Specialty pharmacy and administration model

PEDMARK’s route, monitoring intensity, and infusion schedule influence:

  • site of care strategy
  • staffing requirements
  • patient support program costs
  • margin after administration reimbursement

Key litigation and settlement considerations that affect PEDMARK’s launch timing

Answer: Litigation and settlement outcomes can affect timing, generic entry, and market confidence, but a specific PEDMARK litigation status requires a verified docket and settlement inventory that is not included in this prompt.

What matters for business planning

  • whether any settlements shorten effective exclusivity
  • whether courts enjoin or permit manufacturing/label carve-outs
  • whether any patents are held invalid or narrowed by claim construction

What should R&D, licensing, and investment teams watch next for PEDMARK?

Answer: Near-term indicators that drive valuation and planning are:

  • regulatory updates that define label breadth and safety language
  • payer and guideline adoption signals
  • evidence readouts that support sequencing and combination strategies
  • any patent actions or regulatory challenges that shift entry risk

Watchlist data points

  • FDA and agency communications on label and safety updates
  • trial results in line-of-therapy populations that mirror real-world practice
  • changes in standard-of-care usage in RRMM and where clinicians place chemotherapy-adjacent options

Key Takeaways

  • PEDMARK (melphalan flufenamide) is positioned in RRMM, where uptake is constrained by the efficacy-risk balance relative to dominant modern combinations and BCMA-directed options.
  • Clinical trial outcomes are the primary determinant of label scope, which in turn governs the addressable population and payer willingness to reimburse.
  • A defensible exclusivity, Orange Book status, patent estate strength, and generic entry-risk analysis cannot be stated accurately without a complete PEDMARK regulatory and patent listing dataset.
  • Commercial projection depends on authorization outcome, label breadth, and real-world sequencing rather than mechanism alone.

FAQs

1) What line-of-therapy would make PEDMARK most competitive in RRMM?
A label aligned to late-line refractory populations where existing standards are less effective typically increases competitive relevance, but uptake depends on trial endpoints vs the comparator and safety manageability.

2) Does PEDMARK compete more with chemotherapy or targeted RRMM regimens?
It competes with both, but payer and clinician decisions in RRMM increasingly favor targeted and combination regimens with demonstrated durability and tolerability in routine sequencing.

3) How do safety endpoints for alkylating agents change market acceptance in oncology?
They drive formulary placement, dosing intensity, hospitalization rates, and discontinuation; toxicities that require frequent monitoring or high infection management can slow adoption.

4) What factors determine whether a new RRMM study can expand PEDMARK’s label?
Regulators respond to clear evidence of benefit in a well-defined population and compatibility with established sequencing and combination standards.

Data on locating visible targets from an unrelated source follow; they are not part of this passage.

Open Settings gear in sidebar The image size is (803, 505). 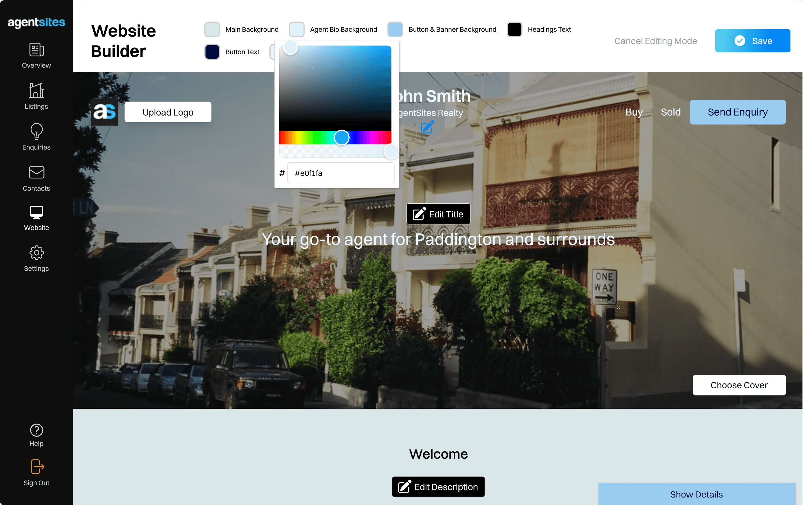[x=36, y=253]
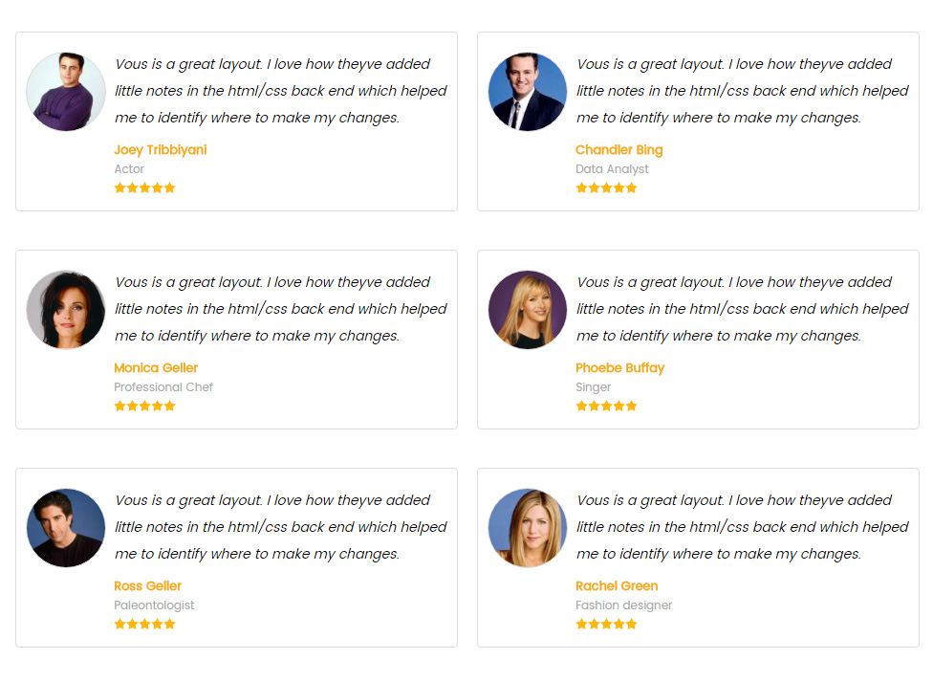Click the Monica Geller name heading
The height and width of the screenshot is (682, 933).
156,367
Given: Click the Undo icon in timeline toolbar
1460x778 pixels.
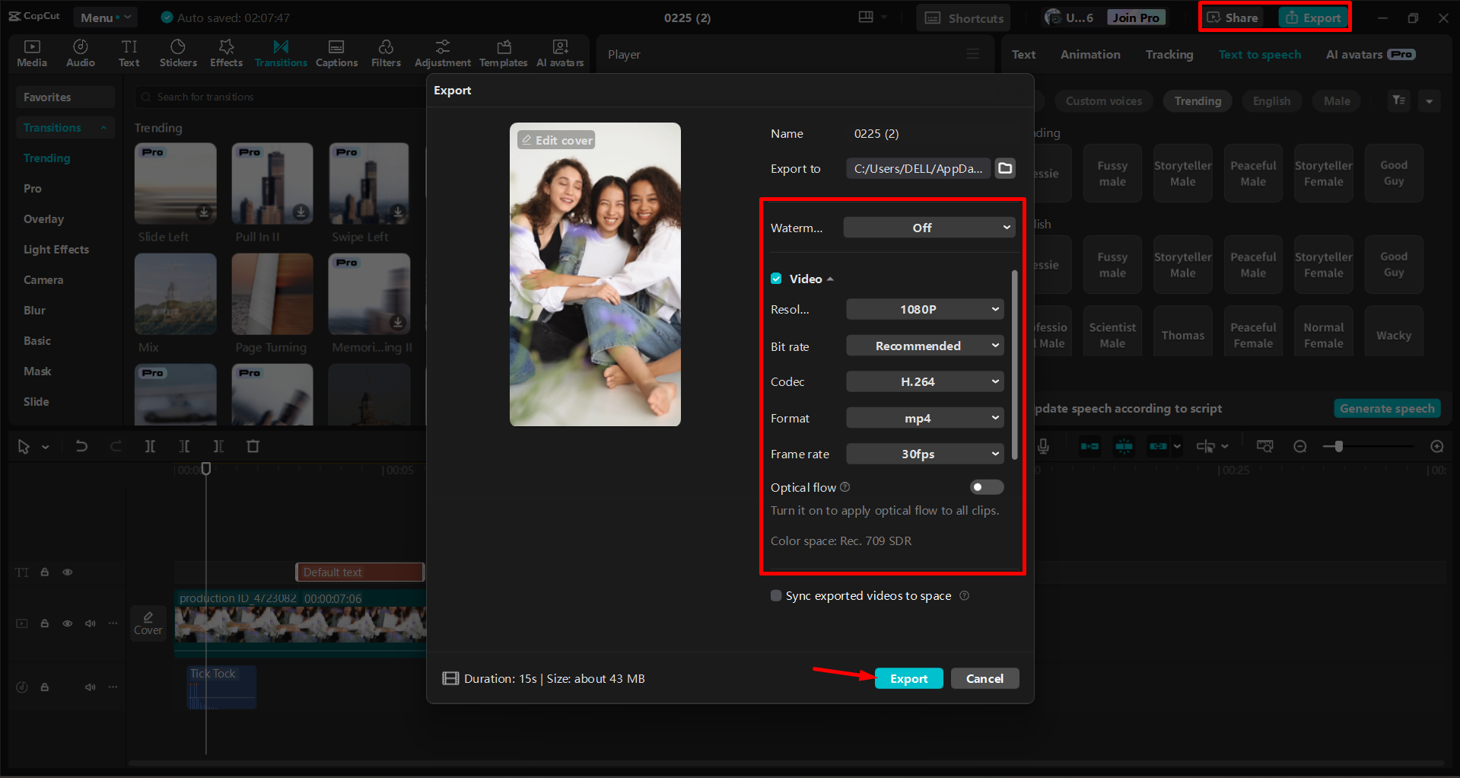Looking at the screenshot, I should [x=81, y=446].
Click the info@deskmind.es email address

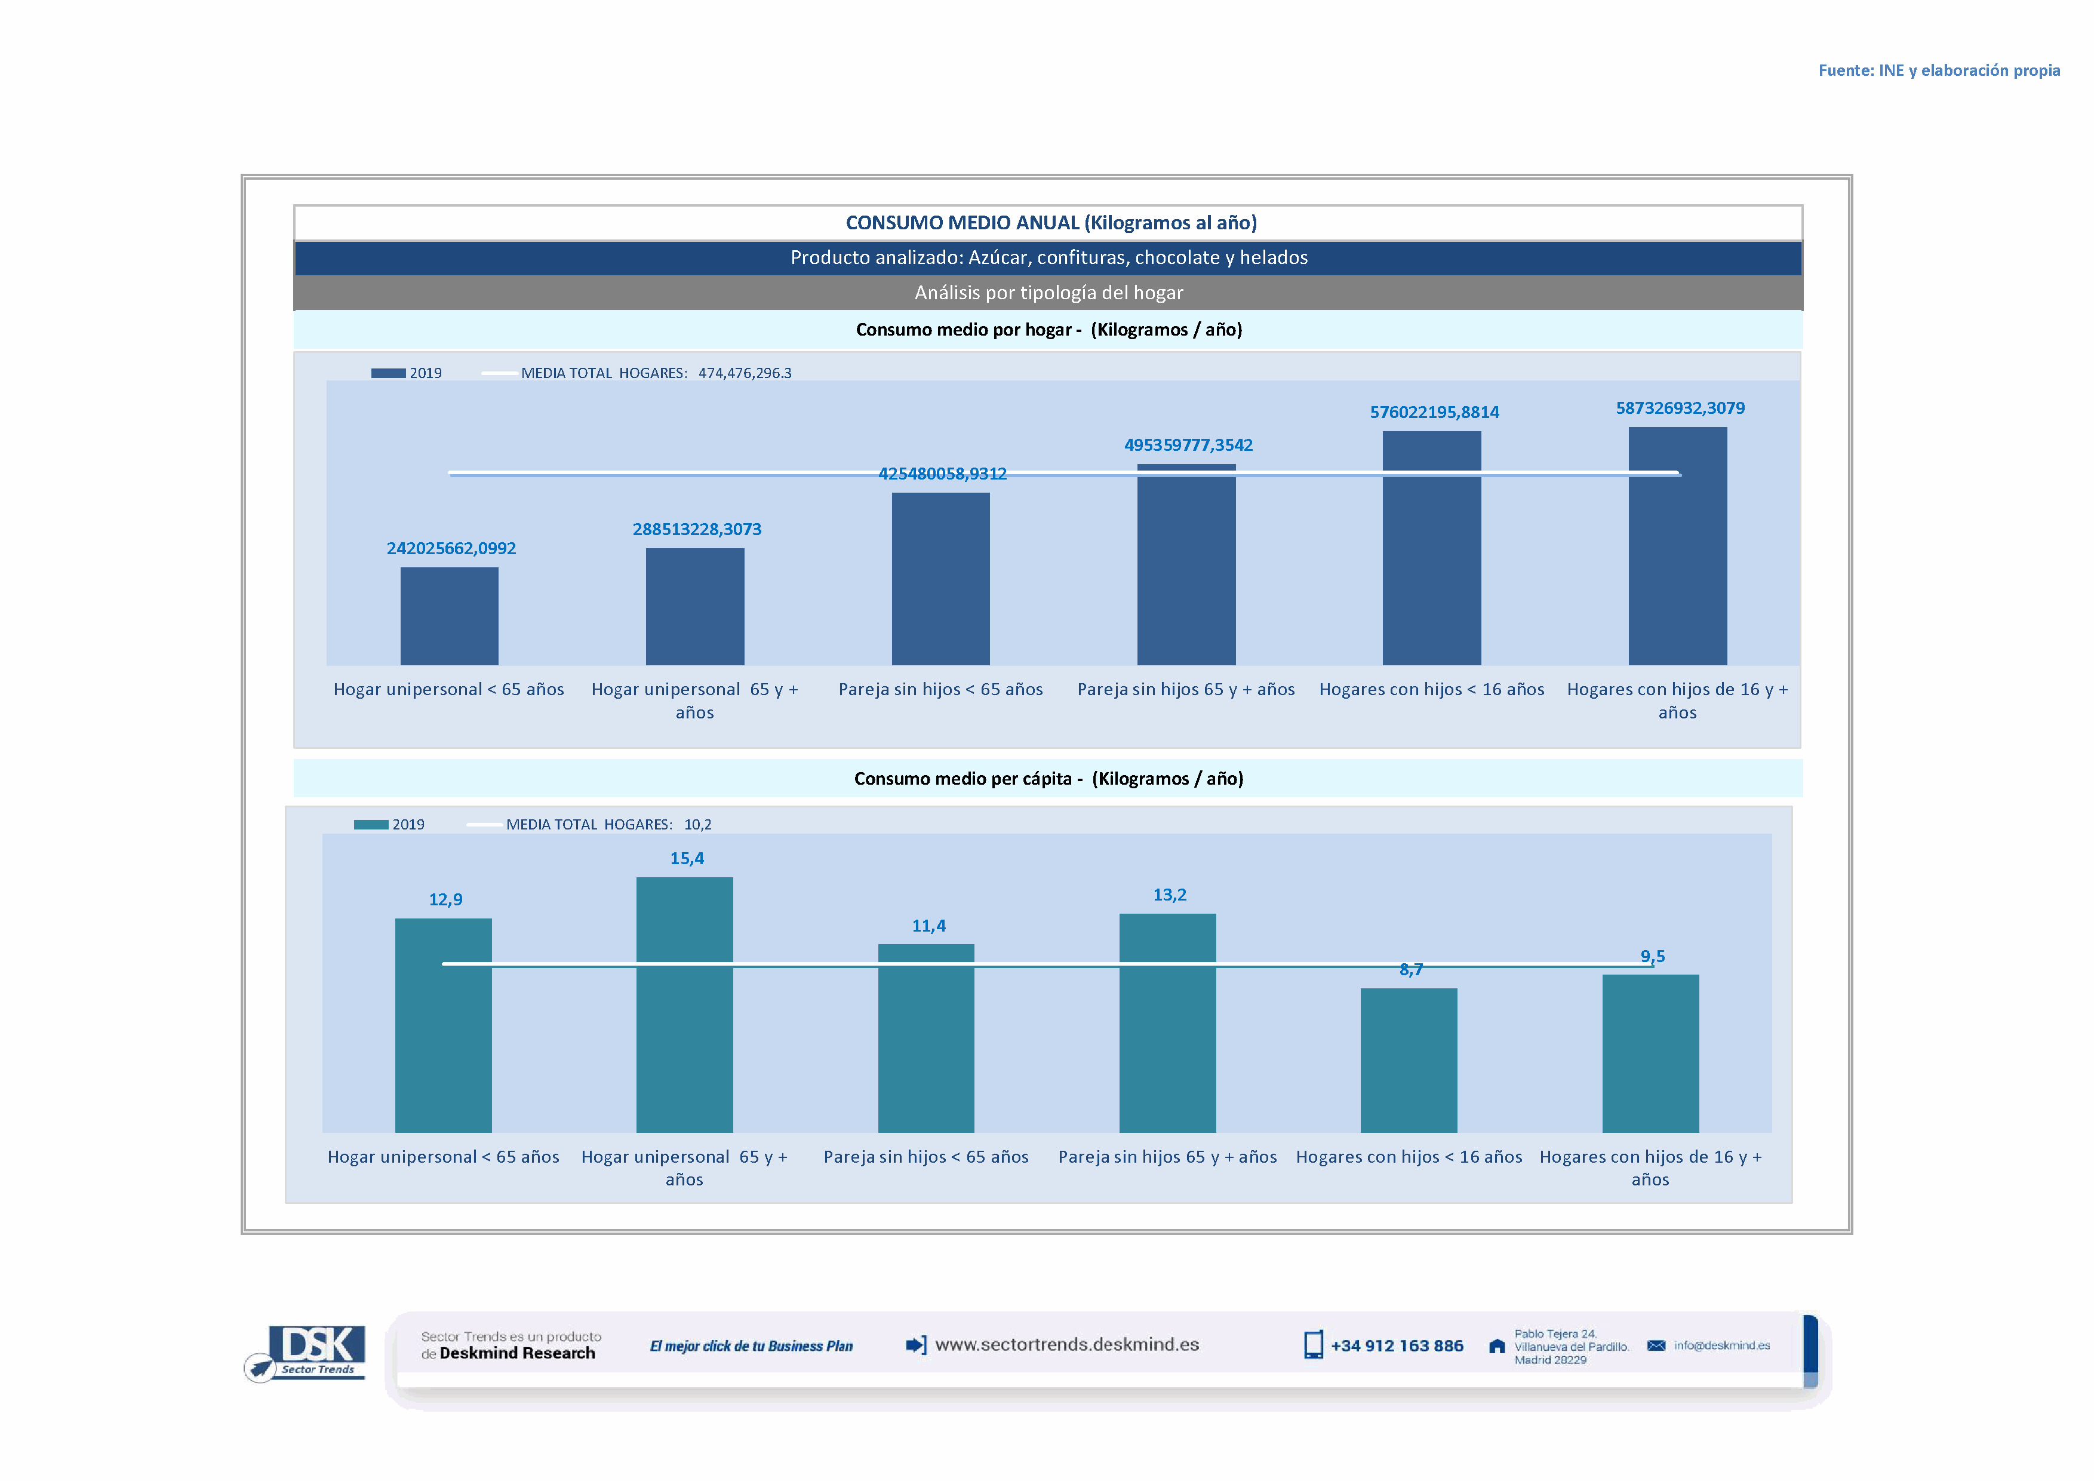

5) What are the business impacts if PEDMARK’s label is narrowed?
Narrowing reduces addressable patients, increases the importance of physician education and payer exceptions, and lowers lifetime revenue expectations versus broad-label commercialization.


References

  1. N/A (No specific PEDMARK clinical trial, regulatory, or exclusivity source URLs or documents were provided in the prompt to cite.)